The horse turned, danced, and retired sideways; the messenger raised his hat once more, and in an instant disappeared with his strange horse behind the church.
“What the devil does it mean?” grumbled some of the officers, dispersing to their quarters. “One is sleepy, and here this Von Rabbek with his tea! We know what tea means.”
The officers of all the six batteries remembered vividly an incident of the previous year, when during manoeuvres they, together with the officers of a Cossack regiment, were in the same way invited to tea by a count who had an estate in the neighbourhood and was a retired army officer: the hospitable and genial count made much of them, fed them, and gave them drink, refused to let them go to their quarters in the village and made them stay the night. All that, of course, was very nice—nothing better could be desired, but the worst of it was, the old army officer was so carried away by the pleasure of the young men’s company that till sunrise he was telling the officers anecdotes of his glorious past, taking them over the house, showing them expensive pictures, old engravings, rare guns, reading them autograph letters from great people, while the weary and exhausted officers looked and listened, longing for their beds and yawning in their sleeves; when at last their host let them go, it was too late for sleep.
Might not this Von Rabbek be just such another? Whether he were or not, there was no help for it. The officers changed their uniforms, brushed themselves, and went all together in search of the gentleman’s house. In the square by the church they were told they could get to His Excellency’s by the lower path—going down behind the church to the river, going along the bank to the garden, and there an avenue would taken them to the house; or by the upper way—straight from the church by the road which, half a mile from the village, led right up to His Excellency’s granaries. The officers decided to go by the upper way.
“What Von Rabbek is it?” they wondered on the way. “Surely not the one who was in command of the N⸺ cavalry division at Plevna?”
“No, that was not Von Rabbek, but simply Rabbe and no ‘von.’ ”
“What lovely weather!”
At the first of the granaries the road divided in two: one branch went straight on and vanished in the evening darkness, the other led to the owner’s house on the right. The officers turned to the right and began to speak more softly. … On both sides of the road stretched stone granaries with red roofs, heavy and sullen-looking, very much like barracks of a district town. Ahead of them gleamed the windows of the manor-house.

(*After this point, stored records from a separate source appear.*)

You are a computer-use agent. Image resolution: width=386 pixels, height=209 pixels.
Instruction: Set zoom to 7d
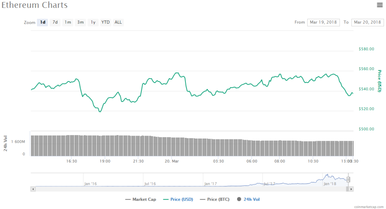(55, 22)
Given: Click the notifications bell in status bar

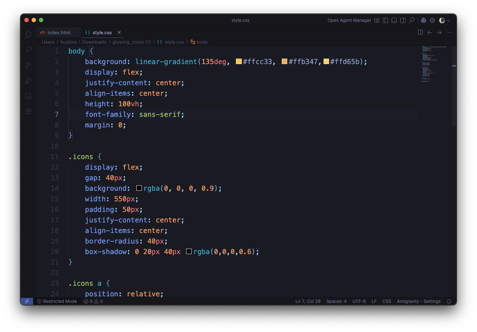Looking at the screenshot, I should coord(449,301).
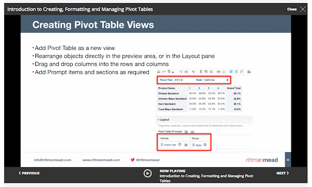312x187 pixels.
Task: Click the print icon in the pivot toolbar
Action: click(159, 72)
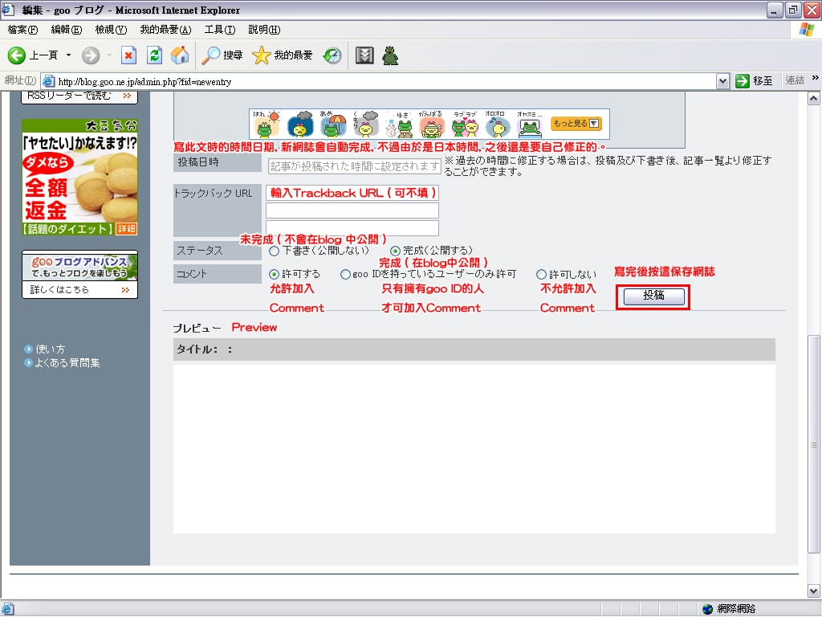
Task: Click the History clock icon
Action: [332, 55]
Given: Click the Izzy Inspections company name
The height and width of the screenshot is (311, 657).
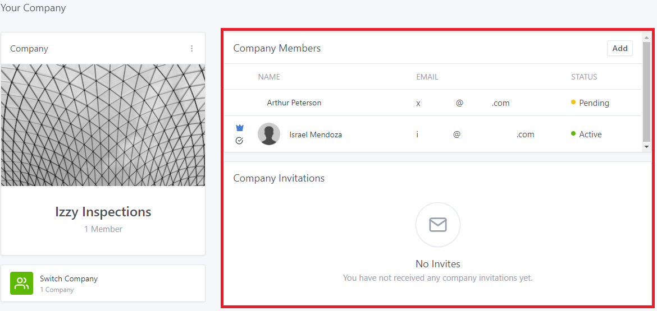Looking at the screenshot, I should [103, 212].
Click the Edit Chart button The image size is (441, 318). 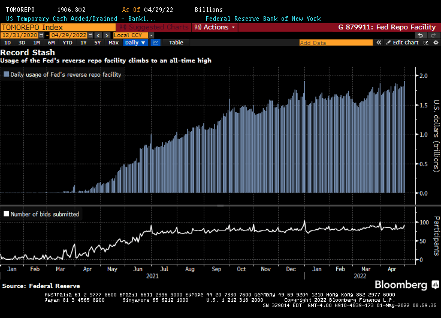(403, 43)
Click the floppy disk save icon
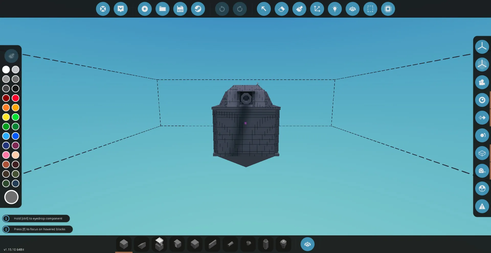Viewport: 491px width, 253px height. [x=180, y=9]
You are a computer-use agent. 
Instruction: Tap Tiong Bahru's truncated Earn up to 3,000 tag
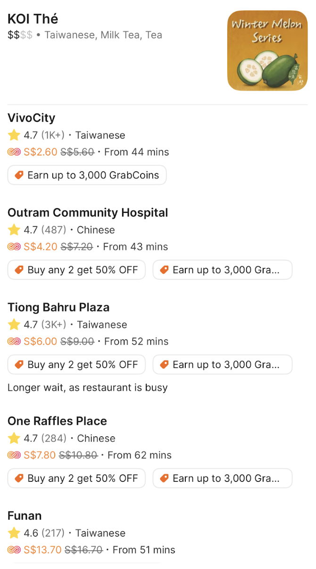(223, 365)
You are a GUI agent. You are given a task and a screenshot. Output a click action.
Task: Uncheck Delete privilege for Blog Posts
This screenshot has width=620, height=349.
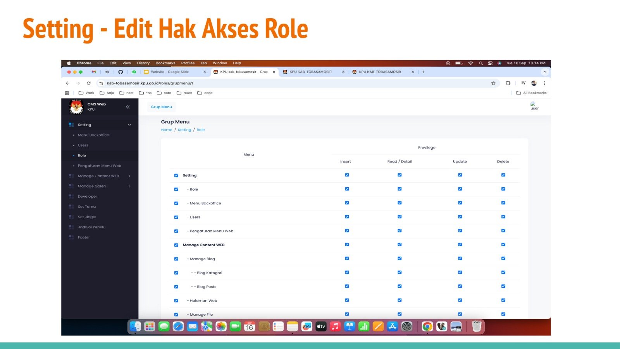point(503,286)
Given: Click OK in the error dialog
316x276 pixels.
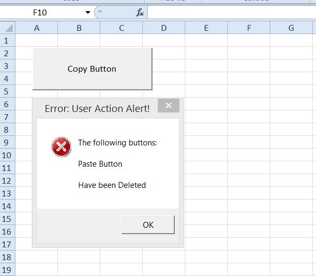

“A good omen, gentlemen,” said one of the officers. “Our setter is the foremost of all; no doubt he scents game ahead of us! …”
Lieutenant Lobytko, who was walking in front, a tall and stalwart fellow, though entirely without moustache (he was over five-and-twenty, yet for some reason there was no sign of hair on his round, well-fed face), renowned in the brigade for his peculiar faculty for divining the presence of women at a distance, turned round and said:
“Yes, there must be women here; I feel that by instinct.”
On the threshold the officers were met by Von Rabbek himself, a comely-looking man of sixty in civilian dress. Shaking hands with his guests, he said that he was very glad and happy to see them, but begged them earnestly for God’s sake to excuse him for not asking them to stay the night; two sisters with their children, some brothers, and some neighbours, had come on a visit to him, so that he had not one spare room left.